## What you have to do
Rewrite all the entries below, changing every "Where should I click to" to "Where do I click to" and leaving everything else as it is.

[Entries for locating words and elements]
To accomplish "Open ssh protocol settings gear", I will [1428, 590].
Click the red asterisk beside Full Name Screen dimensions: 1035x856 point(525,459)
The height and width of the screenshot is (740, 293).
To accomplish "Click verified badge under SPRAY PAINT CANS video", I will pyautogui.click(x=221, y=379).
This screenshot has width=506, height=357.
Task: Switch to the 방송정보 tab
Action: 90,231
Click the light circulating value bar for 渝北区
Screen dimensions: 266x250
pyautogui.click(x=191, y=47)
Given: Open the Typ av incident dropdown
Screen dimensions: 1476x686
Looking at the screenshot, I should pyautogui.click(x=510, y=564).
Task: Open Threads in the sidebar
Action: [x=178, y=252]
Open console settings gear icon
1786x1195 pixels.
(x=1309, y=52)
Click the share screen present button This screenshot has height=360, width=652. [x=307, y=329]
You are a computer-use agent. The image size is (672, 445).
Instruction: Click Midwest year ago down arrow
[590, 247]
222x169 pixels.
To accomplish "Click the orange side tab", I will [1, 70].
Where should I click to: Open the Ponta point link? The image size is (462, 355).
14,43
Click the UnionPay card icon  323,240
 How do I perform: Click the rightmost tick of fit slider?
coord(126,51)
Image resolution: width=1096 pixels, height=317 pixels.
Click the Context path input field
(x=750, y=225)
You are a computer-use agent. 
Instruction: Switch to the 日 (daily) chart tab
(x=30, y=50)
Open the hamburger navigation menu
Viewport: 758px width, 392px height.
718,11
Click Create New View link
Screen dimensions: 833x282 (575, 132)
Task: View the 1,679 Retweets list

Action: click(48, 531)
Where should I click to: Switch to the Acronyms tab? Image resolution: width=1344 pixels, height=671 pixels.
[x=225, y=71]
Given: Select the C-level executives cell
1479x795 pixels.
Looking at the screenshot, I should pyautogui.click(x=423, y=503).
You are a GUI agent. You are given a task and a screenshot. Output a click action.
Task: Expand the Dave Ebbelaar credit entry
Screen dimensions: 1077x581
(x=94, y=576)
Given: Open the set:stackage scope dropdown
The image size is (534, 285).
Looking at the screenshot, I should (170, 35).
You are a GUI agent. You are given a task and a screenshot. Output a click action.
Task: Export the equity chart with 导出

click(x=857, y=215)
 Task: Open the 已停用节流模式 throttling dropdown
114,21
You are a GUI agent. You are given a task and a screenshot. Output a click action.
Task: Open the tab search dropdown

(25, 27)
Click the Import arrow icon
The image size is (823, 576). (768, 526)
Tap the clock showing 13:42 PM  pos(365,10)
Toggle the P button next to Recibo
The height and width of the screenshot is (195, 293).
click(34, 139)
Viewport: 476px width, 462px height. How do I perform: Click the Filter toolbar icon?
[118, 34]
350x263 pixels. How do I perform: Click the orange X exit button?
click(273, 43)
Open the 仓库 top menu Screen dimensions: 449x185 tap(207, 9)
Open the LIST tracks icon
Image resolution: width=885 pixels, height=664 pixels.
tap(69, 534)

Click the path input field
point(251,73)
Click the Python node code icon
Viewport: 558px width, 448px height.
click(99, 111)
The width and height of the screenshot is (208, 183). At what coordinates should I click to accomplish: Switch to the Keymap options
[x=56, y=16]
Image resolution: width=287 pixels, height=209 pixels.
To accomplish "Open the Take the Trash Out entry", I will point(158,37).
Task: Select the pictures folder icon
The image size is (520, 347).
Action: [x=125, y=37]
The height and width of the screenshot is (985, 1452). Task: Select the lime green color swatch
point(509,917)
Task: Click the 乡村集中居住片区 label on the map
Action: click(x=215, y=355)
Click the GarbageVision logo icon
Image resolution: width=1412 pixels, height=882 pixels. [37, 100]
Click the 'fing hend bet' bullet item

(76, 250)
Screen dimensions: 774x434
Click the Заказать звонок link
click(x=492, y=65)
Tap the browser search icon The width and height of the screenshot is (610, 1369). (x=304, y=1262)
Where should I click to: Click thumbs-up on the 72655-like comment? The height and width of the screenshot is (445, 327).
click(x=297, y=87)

## Complete output
To accomplish "Open ssh protocol settings gear", I will [1428, 590].
Click the red asterisk beside Full Name Screen dimensions: 1035x856 point(525,459)
The height and width of the screenshot is (740, 293).
To accomplish "Click verified badge under SPRAY PAINT CANS video", I will pyautogui.click(x=221, y=379).
This screenshot has width=506, height=357.
Task: Switch to the 방송정보 tab
Action: 90,231
Click the light circulating value bar for 渝北区
Screen dimensions: 266x250
pyautogui.click(x=191, y=47)
Given: Open the Typ av incident dropdown
Screen dimensions: 1476x686
Looking at the screenshot, I should pyautogui.click(x=510, y=564).
Task: Open Threads in the sidebar
Action: [x=178, y=252]
Open console settings gear icon
1786x1195 pixels.
(x=1309, y=52)
Click the share screen present button This screenshot has height=360, width=652. [x=307, y=329]
You are a computer-use agent. The image size is (672, 445).
Instruction: Click Midwest year ago down arrow
[590, 247]
222x169 pixels.
To accomplish "Click the orange side tab", I will [1, 70].
Where do I click to: Open the Ponta point link? The image size is (462, 355).
14,43
Click the UnionPay card icon  323,240
 How do I perform: Click the rightmost tick of fit slider?
coord(126,51)
Image resolution: width=1096 pixels, height=317 pixels.
Click the Context path input field
(x=750, y=225)
You are a computer-use agent. 
Instruction: Switch to the 日 (daily) chart tab
(x=30, y=50)
Open the hamburger navigation menu
Viewport: 758px width, 392px height.
718,11
Click Create New View link
Screen dimensions: 833x282 (575, 132)
Task: View the 1,679 Retweets list

Action: click(48, 531)
Where do I click to: Switch to the Acronyms tab? Image resolution: width=1344 pixels, height=671 pixels.
[x=225, y=71]
Given: Select the C-level executives cell
1479x795 pixels.
Looking at the screenshot, I should pyautogui.click(x=423, y=503).
You are a GUI agent. You are given a task and a screenshot. Output a click action.
Task: Expand the Dave Ebbelaar credit entry
Screen dimensions: 1077x581
(x=94, y=576)
Given: Open the set:stackage scope dropdown
The image size is (534, 285).
Looking at the screenshot, I should (170, 35).
You are a GUI agent. You are given a task and a screenshot. Output a click action.
Task: Export the equity chart with 导出

click(x=857, y=215)
 Task: Open the 已停用节流模式 throttling dropdown
114,21
You are a GUI agent. You are given a task and a screenshot. Output a click action.
Task: Open the tab search dropdown

(25, 27)
Click the Import arrow icon
The image size is (823, 576). (768, 526)
Tap the clock showing 13:42 PM  pos(365,10)
Toggle the P button next to Recibo
The height and width of the screenshot is (195, 293).
click(34, 139)
Viewport: 476px width, 462px height. How do I perform: Click the Filter toolbar icon?
[118, 34]
350x263 pixels. How do I perform: Click the orange X exit button?
click(273, 43)
Open the 仓库 top menu Screen dimensions: 449x185 tap(207, 9)
Open the LIST tracks icon
Image resolution: width=885 pixels, height=664 pixels.
tap(69, 534)

Click the path input field
point(251,73)
Click the Python node code icon
Viewport: 558px width, 448px height.
click(99, 111)
The width and height of the screenshot is (208, 183). At what coordinates should I click to accomplish: Switch to the Keymap options
[x=56, y=16]
Image resolution: width=287 pixels, height=209 pixels.
To accomplish "Open the Take the Trash Out entry", I will point(158,37).
Task: Select the pictures folder icon
The image size is (520, 347).
Action: [x=125, y=37]
The height and width of the screenshot is (985, 1452). Task: Select the lime green color swatch
point(509,917)
Task: Click the 乡村集中居住片区 label on the map
Action: click(x=215, y=355)
Click the GarbageVision logo icon
Image resolution: width=1412 pixels, height=882 pixels. [37, 100]
Click the 'fing hend bet' bullet item

(76, 250)
Screen dimensions: 774x434
Click the Заказать звонок link
click(x=492, y=65)
Tap the browser search icon The width and height of the screenshot is (610, 1369). (x=304, y=1262)
Where do I click to: Click thumbs-up on the 72655-like comment? The height and width of the screenshot is (445, 327).
click(x=297, y=87)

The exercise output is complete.